DO RICHTER MAGNITUDES REVEAL SEISMIC SITE RESPONSE?

We have undertaken an assessment of earthquake magnitudes in the Pacific Northwest US. Historically, the Pacific Northwest Seismograph Network (PNSN) has utilized the coda duration magnitude (Mc) scale. The PNSN Mc scale was derived by Crosson in 1972 to match Local (ML or Richter) Magnitudes determined from amplitude measurements made on a Wood-Anderson seismograph located in Seattle. The Mc method of determining earthquake magnitude has the advantage that it can be used even with seismic records whose amplitudes are off-scale, as was common with early seismographs having low dynamic-range.

The introduction of wide dynamic-range digital seismographs and accelerometers has made possible the direct calculation of ML from the amplitudes of seismic waves. We have computed the ML of 76 earthquakes that occurred from 2000-2003 with 2.5<M<6.8 using observations from a total of 2812 seismograms. We utilized a method of Joint Magnitude Determination in which earthquake magnitudes and station corrections are determined simultaneously for all earthquakes. The computed magnitude corrections at the stations range between -0.4 to +0.4 magnitude-units.
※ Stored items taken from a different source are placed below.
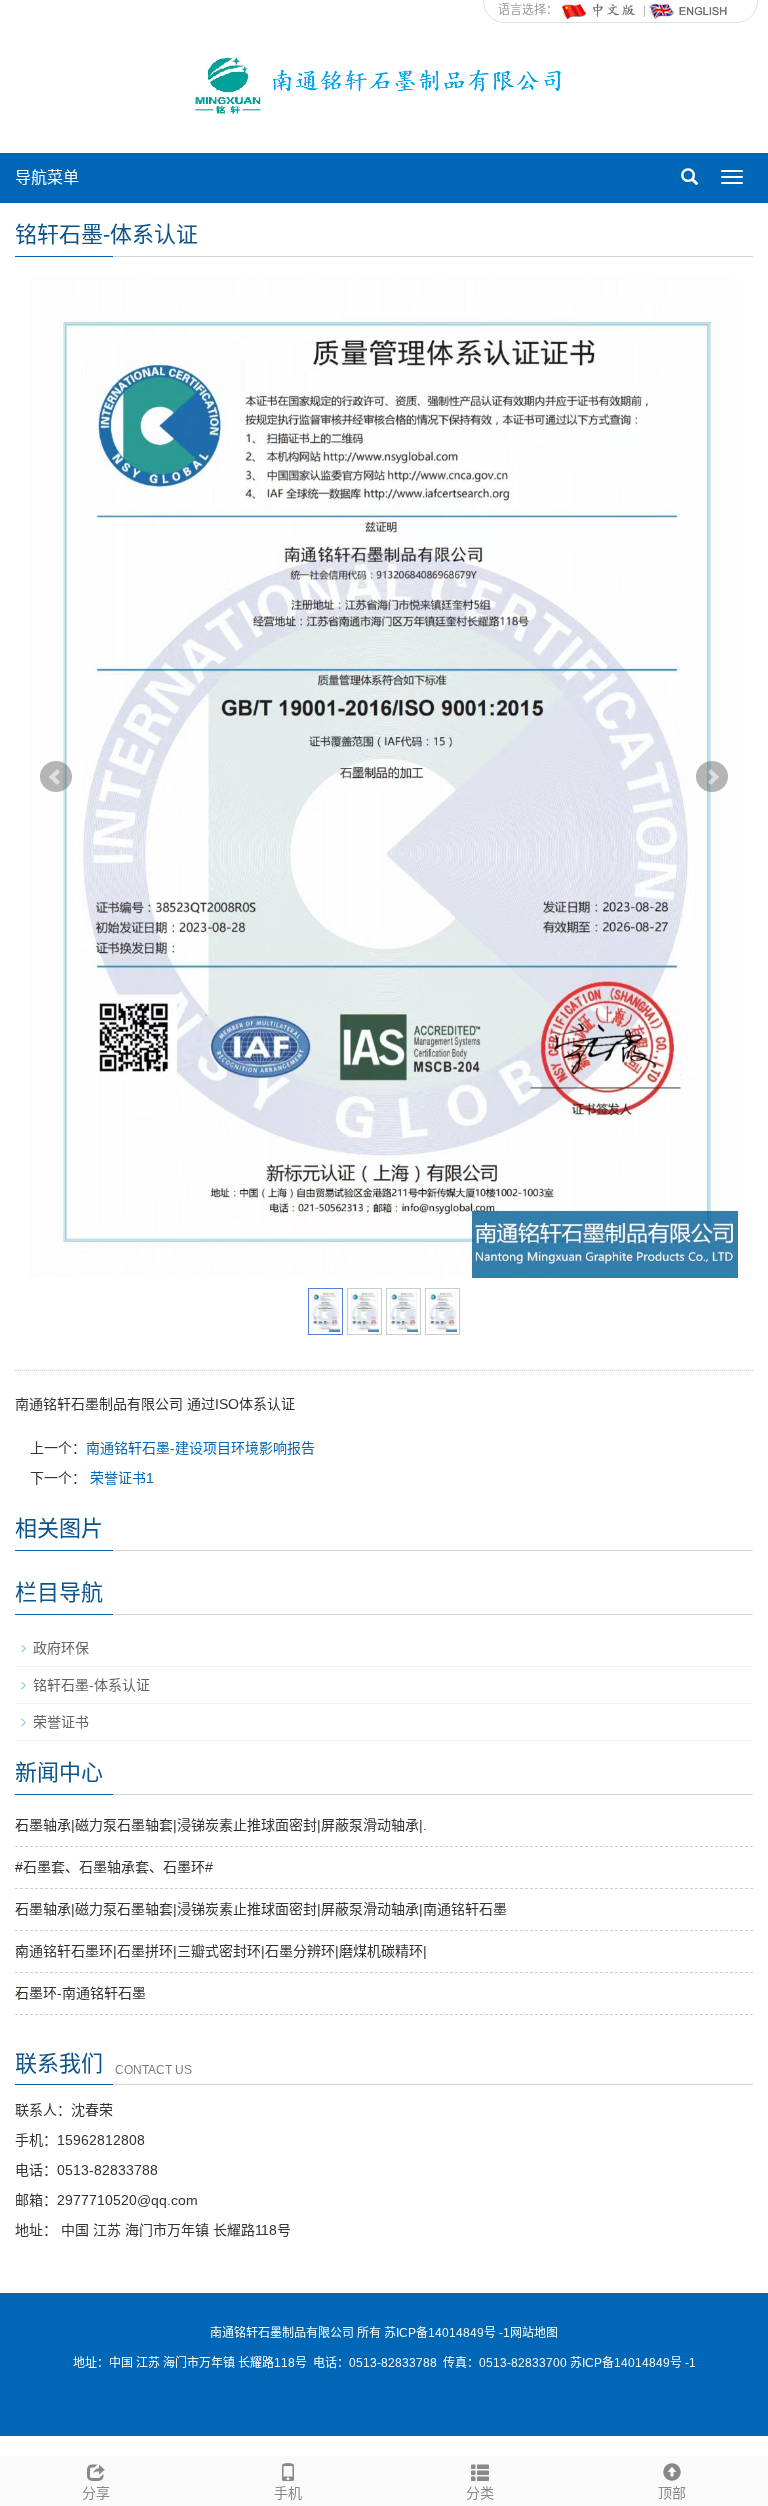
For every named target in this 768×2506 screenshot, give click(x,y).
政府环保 (61, 1648)
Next (712, 777)
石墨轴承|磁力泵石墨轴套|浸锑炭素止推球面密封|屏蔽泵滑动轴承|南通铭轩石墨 (261, 1909)
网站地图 (534, 2333)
On average, the magnitude corrections are correlated with, and can be predicted from, the NEHRP soil classification assigned to each site. Computed magnitudes tend to be higher at sites where the estimated surface shear wave velocity is low. The variations in computed magnitude do not seem to depend on the presence of deep-basin structures in the subsurface. On the other hand, such structures have been shown to affect the amplitudes of low-frequency seismic waves. This apparent discrepancy is probably due to the fact that Richter magnitudes are intrinsically sensitive to higher frequency ground motions. We conclude that variations in Richter magnitude can be used to detect shallow subsurface site conditions likely to affect earthquake shaking.